======== Données extraites
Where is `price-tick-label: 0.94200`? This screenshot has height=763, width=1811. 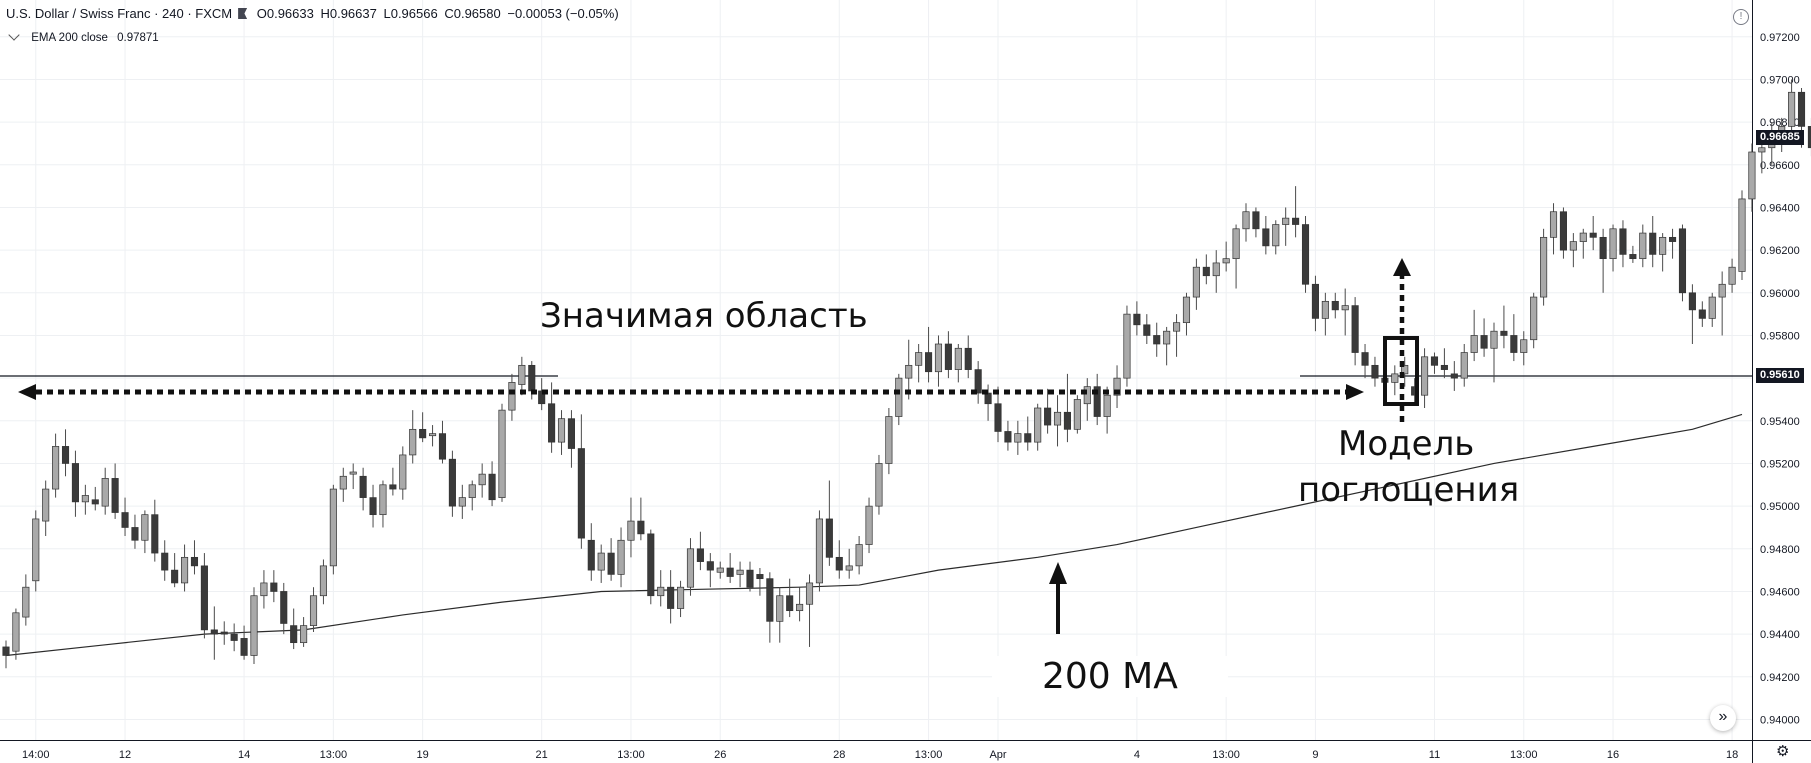 price-tick-label: 0.94200 is located at coordinates (1780, 678).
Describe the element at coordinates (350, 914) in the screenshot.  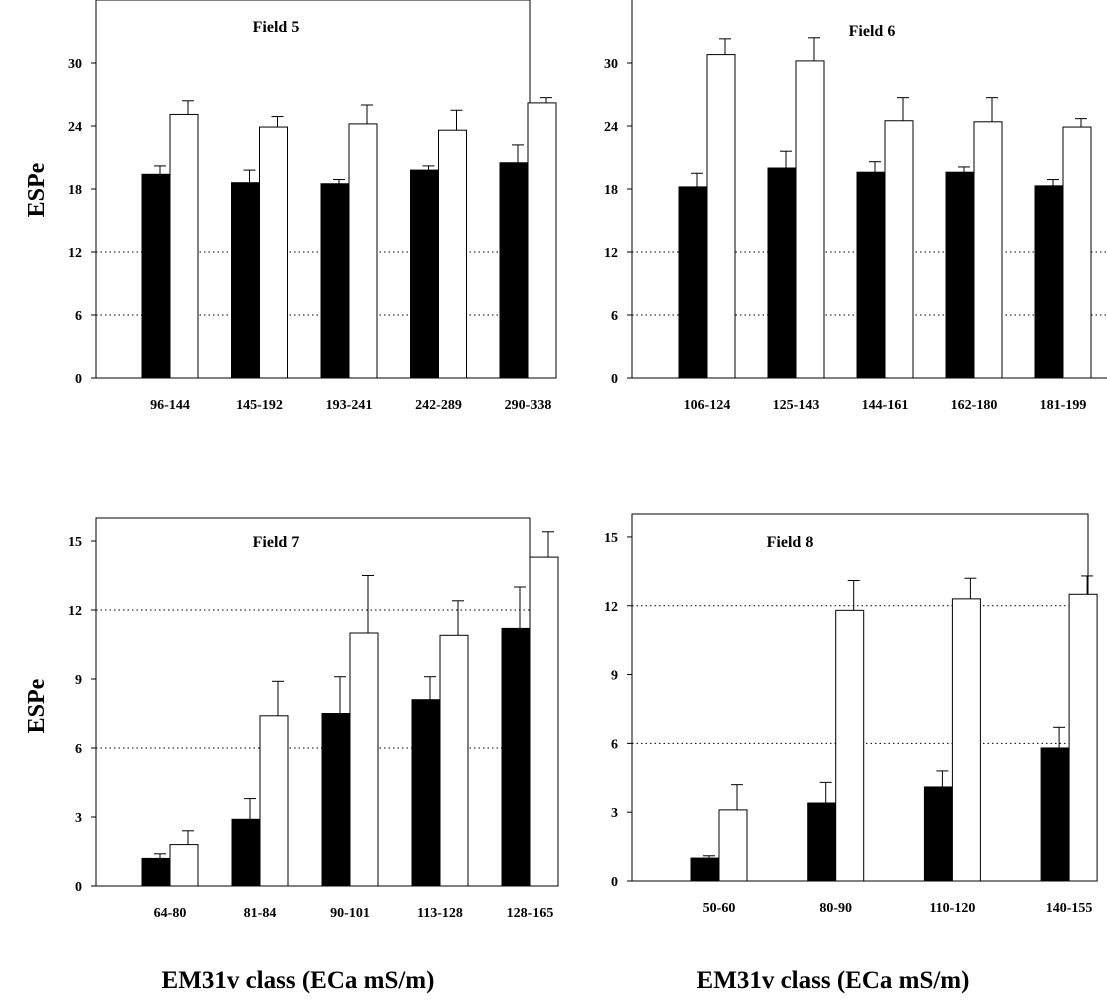
I see `x-tick-label: 90-101` at that location.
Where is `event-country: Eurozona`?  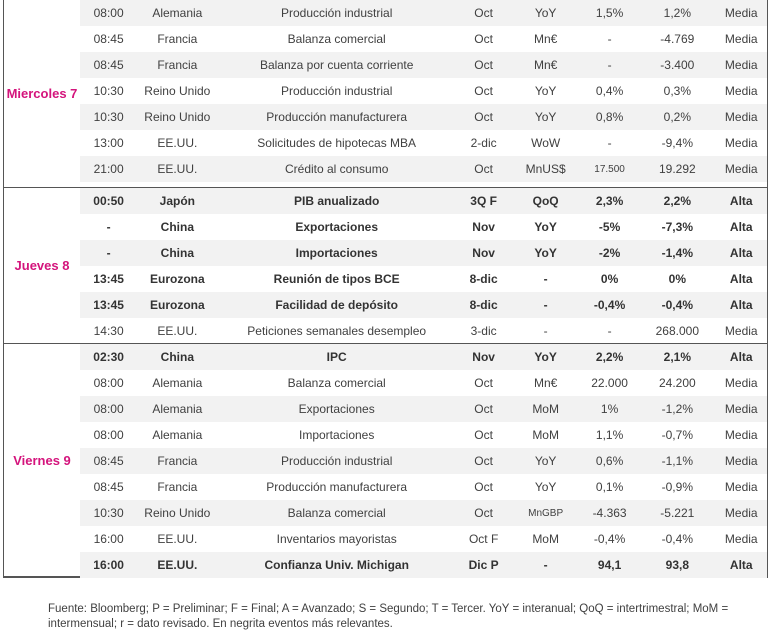
event-country: Eurozona is located at coordinates (177, 305).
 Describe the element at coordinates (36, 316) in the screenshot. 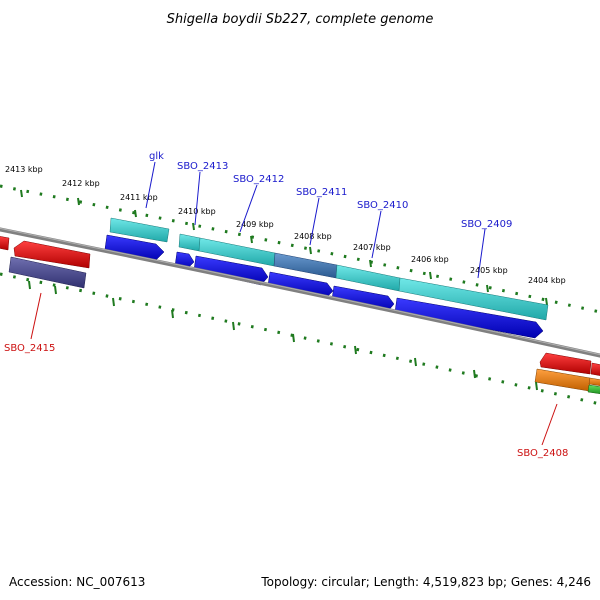

I see `callout-line-sbo2415` at that location.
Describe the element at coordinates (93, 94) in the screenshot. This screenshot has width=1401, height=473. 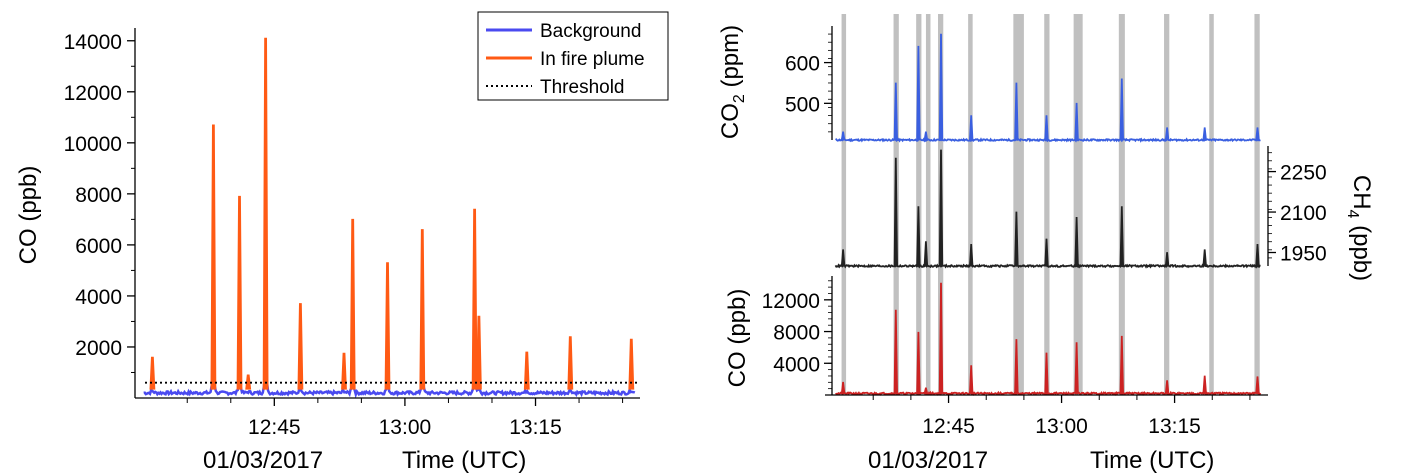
================
> Consigne de l'exercice
Recopiez à l'identique tout ce qui va de la ligne contenant « Describe the element at coordinates (36, 316) » jusqu'à la fin des items, ces deux bornes comprises. Laissez les images de côté dans votre réponse.

> Corrigé
 Describe the element at coordinates (36, 316) in the screenshot. 

I see `callout-line-sbo2415` at that location.
Describe the element at coordinates (93, 94) in the screenshot. This screenshot has width=1401, height=473. 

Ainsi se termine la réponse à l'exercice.